Required action.
Where a line below holds the string "Date", copy that line.
------------
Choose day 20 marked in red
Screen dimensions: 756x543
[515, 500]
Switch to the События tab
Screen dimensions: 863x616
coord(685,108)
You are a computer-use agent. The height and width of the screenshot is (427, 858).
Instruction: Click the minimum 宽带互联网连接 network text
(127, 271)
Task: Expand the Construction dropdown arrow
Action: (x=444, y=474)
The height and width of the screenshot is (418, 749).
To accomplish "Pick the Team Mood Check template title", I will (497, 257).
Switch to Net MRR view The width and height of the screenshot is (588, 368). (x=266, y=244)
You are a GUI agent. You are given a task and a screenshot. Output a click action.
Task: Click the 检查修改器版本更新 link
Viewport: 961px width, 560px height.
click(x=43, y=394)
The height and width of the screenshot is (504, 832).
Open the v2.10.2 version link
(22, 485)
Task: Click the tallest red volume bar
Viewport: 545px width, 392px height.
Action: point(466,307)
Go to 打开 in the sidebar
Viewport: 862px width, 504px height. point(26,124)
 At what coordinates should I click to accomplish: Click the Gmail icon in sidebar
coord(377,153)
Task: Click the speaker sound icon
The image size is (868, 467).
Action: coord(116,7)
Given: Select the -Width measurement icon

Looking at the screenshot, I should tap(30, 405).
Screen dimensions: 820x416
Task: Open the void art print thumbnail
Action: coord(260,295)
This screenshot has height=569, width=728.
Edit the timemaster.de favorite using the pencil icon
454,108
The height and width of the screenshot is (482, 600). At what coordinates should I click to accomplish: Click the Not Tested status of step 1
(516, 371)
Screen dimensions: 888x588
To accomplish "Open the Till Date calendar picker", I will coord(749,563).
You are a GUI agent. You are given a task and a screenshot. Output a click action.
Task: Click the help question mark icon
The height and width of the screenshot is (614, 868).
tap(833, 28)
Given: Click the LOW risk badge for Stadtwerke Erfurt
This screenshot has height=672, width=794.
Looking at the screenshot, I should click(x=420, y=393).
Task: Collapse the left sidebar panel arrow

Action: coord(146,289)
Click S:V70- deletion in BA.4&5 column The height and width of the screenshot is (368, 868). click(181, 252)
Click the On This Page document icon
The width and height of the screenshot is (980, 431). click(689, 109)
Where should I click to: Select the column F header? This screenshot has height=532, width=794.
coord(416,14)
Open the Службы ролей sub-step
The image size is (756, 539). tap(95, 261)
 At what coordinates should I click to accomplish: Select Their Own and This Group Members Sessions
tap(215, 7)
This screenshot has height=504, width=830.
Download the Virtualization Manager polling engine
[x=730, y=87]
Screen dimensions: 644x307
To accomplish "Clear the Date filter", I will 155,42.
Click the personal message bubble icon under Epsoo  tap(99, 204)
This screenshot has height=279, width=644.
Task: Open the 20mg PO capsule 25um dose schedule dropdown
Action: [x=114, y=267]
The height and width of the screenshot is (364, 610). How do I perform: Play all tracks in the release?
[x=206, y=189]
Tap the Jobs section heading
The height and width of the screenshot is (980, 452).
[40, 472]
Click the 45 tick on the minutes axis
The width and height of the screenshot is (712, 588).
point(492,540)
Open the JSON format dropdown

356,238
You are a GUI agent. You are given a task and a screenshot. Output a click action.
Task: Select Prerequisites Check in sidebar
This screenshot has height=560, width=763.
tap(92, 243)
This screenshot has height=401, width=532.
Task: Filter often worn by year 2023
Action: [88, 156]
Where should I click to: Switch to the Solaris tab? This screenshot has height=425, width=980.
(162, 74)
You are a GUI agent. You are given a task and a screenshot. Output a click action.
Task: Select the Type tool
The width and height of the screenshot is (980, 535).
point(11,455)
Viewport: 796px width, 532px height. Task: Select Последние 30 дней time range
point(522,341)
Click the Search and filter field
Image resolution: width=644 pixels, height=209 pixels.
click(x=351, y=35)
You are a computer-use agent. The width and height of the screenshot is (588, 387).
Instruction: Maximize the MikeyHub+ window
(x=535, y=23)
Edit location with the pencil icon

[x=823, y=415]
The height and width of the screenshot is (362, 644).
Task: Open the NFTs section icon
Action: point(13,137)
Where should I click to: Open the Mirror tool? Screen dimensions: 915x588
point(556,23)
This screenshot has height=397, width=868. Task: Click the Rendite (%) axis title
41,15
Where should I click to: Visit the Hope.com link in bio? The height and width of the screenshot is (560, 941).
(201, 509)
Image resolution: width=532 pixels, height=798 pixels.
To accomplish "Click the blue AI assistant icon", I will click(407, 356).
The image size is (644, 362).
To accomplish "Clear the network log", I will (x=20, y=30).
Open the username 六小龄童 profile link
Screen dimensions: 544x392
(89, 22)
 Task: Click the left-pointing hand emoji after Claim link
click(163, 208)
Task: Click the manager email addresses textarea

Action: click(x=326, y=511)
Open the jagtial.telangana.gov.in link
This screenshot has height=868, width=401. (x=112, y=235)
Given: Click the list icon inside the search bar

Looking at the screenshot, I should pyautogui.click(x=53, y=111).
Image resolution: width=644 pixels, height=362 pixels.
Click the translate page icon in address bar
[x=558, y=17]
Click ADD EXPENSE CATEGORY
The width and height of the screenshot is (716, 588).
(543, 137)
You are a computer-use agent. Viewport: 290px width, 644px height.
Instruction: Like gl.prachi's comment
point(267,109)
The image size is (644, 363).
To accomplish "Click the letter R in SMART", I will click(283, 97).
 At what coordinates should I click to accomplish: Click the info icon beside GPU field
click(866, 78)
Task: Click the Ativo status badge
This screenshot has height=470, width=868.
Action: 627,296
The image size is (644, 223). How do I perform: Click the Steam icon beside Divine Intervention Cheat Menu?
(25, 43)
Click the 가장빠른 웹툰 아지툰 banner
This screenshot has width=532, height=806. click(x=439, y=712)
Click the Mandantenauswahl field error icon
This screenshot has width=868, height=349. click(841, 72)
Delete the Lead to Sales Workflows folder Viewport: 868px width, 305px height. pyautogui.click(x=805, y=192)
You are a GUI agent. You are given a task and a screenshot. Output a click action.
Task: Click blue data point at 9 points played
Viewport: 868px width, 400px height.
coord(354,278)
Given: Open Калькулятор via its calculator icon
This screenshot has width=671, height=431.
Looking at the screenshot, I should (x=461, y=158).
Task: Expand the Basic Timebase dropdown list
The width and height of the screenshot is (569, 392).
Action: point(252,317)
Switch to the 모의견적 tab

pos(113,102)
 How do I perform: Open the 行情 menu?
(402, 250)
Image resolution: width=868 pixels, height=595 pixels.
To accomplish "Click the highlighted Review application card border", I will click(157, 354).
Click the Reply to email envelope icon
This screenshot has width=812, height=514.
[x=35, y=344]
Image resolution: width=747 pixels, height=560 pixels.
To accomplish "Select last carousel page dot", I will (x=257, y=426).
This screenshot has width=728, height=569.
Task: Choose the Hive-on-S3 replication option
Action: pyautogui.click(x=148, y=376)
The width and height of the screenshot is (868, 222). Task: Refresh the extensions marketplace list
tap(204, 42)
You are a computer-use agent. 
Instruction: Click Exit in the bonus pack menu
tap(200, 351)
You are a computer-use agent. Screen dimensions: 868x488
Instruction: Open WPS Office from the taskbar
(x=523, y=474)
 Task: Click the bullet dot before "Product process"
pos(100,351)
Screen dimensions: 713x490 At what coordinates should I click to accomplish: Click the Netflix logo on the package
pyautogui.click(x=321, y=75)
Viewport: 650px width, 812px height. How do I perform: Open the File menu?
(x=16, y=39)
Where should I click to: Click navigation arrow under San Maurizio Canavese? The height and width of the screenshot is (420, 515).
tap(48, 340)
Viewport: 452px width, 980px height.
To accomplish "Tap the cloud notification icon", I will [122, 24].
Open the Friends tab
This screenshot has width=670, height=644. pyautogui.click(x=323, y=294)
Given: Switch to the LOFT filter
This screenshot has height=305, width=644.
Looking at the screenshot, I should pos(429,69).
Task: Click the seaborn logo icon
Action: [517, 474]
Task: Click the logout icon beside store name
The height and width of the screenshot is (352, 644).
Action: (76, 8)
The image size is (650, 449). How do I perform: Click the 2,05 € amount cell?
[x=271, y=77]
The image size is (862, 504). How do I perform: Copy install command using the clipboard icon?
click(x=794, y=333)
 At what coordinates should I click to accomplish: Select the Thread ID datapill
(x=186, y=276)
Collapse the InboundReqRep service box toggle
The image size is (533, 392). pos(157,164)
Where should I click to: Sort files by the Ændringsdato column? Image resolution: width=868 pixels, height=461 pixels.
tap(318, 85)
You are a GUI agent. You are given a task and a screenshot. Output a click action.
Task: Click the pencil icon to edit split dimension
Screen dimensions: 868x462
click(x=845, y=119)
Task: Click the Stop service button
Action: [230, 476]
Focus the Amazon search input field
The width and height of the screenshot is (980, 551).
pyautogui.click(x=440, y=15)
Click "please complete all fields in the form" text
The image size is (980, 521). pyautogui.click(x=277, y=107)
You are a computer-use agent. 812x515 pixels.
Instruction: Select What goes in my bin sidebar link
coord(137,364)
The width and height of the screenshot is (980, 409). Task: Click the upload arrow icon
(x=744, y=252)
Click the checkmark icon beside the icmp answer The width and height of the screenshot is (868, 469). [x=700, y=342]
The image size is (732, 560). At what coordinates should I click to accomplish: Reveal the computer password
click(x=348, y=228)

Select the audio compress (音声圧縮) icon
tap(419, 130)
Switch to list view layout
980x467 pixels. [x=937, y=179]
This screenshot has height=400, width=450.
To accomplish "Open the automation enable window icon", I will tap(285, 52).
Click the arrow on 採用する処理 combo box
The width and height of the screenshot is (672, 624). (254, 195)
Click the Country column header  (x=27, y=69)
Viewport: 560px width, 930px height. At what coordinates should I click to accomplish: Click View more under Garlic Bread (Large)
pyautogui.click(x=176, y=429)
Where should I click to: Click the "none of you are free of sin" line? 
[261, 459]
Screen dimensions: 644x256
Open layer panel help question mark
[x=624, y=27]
------------
Exercise solution.
To accomplish "Open the Till Date calendar picker", I will coord(749,563).
To accomplish "Clear the Date filter", I will 155,42.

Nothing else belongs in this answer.